Il nostro interlocutore non ha ancora ricevuto un briefing ufficiale sul summit di Anchorage ma conosce già l’orientamento del suo governo. Gli garantiamo l’anonimato per evitargli eventuali problemi, vista la delicatezza della questione. Le sue parole confermano da Mosca quanto battuto l’agenzia Reuters, che cita fonti occidentali.
Se l’occupazione russa di Dachnoye e Maliivka nel Dnipropetrovsk è contestata da Kiev, è certa quella di circa 440 chilometri quadrati nelle regioni di Sumy e Kharkiv.
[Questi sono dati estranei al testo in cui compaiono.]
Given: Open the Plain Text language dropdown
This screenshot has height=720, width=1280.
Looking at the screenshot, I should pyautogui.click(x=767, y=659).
In cambio del ritiro degli invasori, gli ucraini dovrebbero ritirarsi da 6.600 chilometri quadrati che ancora controllano nelle oblast di Donetsk e Luhansk.
Il 70 per cento della prima e il 99 per cento della seconda sono già sotto i russi. Il quadro del “territory swap” comprende il
congelamento delle attuali linee del fronte nelle regioni di Zaporizhzhia e di Kherson, anch’esse occupate per circa il 70 per cento dalle truppe di Putin ma già annesse e inserite nella Costituzione come “territori della Federazione Russa” insieme a Donetsk e Luhansk.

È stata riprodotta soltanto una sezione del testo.